Daesh leaders, including Baghdadi, likely decided that the survival of their ideological caliphate was of greater value until they could solve the riddle of standing up to a coalition of the world’s most technologically advanced militaries.
Their ideological savagery aside, Daesh leaders have proven to be wily foes and understood that the reason why they were being defeated was because they were operating in a centralised manner as if they had a conventional military force that could hold and secure territories.
Ultimately, however, not only were they outmanned, but they had no answer to the devastating airpower used by the United States and its coalition partners that sadly also led to the deaths of thousands of civilians in both Iraq and Syria.
It is likely that Daesh command, first in Iraq and then in Syria, decided to revert back to the Al Qaeda model of decentralisation as a survival mechanism. Daesh would no longer operate as a proto-state with a standing army, but its cadres would dissolve once more into population centres and become almost indistinguishable from the locals, leading to the return of conventional counter-insurgency tactics and warfare, and far less attrition on Daesh’s combat ranks.
After all, although Osama bin Laden was killed in Abbottabad, Pakistan in 2011, his Al Qaeda organisation continues to persist until this day due to its organisational decentralisation and its non-reliance on a single leadership figure.
The ‘ideological caliphate’ will survive
As a result of this decentralisation, Daesh has continued to survive and operate, and this is particularly so in Iraq where it was purportedly defeated years ago now. The reasons for this are obvious and are all to do with how Daesh came about in the first place.
What Western policymakers and even domestic and regional political players in Iraq and Syria have consistently failed to grasp is that rabid sectarianism feeds the phenomenon. The reason why Daesh was able to rout Iraqi security forces so easily is because those same security forces were involved in grave human rights abuses against the Iraqi people.
At the time of Daesh’s rise, then-Prime Minister Nouri al Maliki – a known lackey to Iran and formerly a leader of the Shia Islamist Dawa Party – was so warped by his sectarian hatred of Sunni Arabs that he was known to have consistently abused anti-terror laws to target the Sunni demographic for arrest where scores were sentenced to death.
Even Sunni politicians who accepted the post-2003 political order, like former Vice President Tariq al Hashemi, were accused of facilitating terrorism and exiled.

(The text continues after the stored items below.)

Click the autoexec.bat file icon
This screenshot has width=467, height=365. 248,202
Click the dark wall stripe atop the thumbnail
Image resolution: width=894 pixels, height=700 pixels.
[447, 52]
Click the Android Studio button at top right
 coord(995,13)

Under Maliki’s reign, human rights watchdogs such as Amnesty International reported how he and other sectarian politicians had overseen a decade of human rights abuses. These abuses involved murder, torture, the use of rape and sexual violence against women as a weapon of demographic change and to force false terror confessions, and numerous other grotesque violations.

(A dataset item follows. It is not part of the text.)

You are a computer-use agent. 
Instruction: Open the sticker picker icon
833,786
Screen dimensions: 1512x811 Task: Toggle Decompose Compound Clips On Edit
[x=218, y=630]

When an entire community of millions is singled out and targeted, it should not be any surprise that the cities in which they live would become fertile breeding grounds for ideologies like Daesh.
We are now in 2019 and much of this reality has not changed. Sunnis still suffer persecution and discrimination, with many ostracised and denied access to services simply because they were related to a Daesh fighter. This collective punishment will continue to feed Daesh’s propaganda machine and will undermine Iraq’s already tenuous grip on democracy that has been shaken by years of protest.
Considering the survivability of groups like Al Qaeda and the ample propaganda material available to continue to recruit those who have lost family and loved ones to Iran-backed sectarianism that has led to horrific abuses in Iraq and Syria at the hands of militias, there is no reason to suspect that Daesh will simply and finally collapse because of the absence of one man, no matter how large a shadow Baghdadi cast.
Author: Tallha Abdulrazaq
Tallha Abdulrazaq is an award-winning academic and writer, with a specialism in Middle Eastern strategic and security affairs.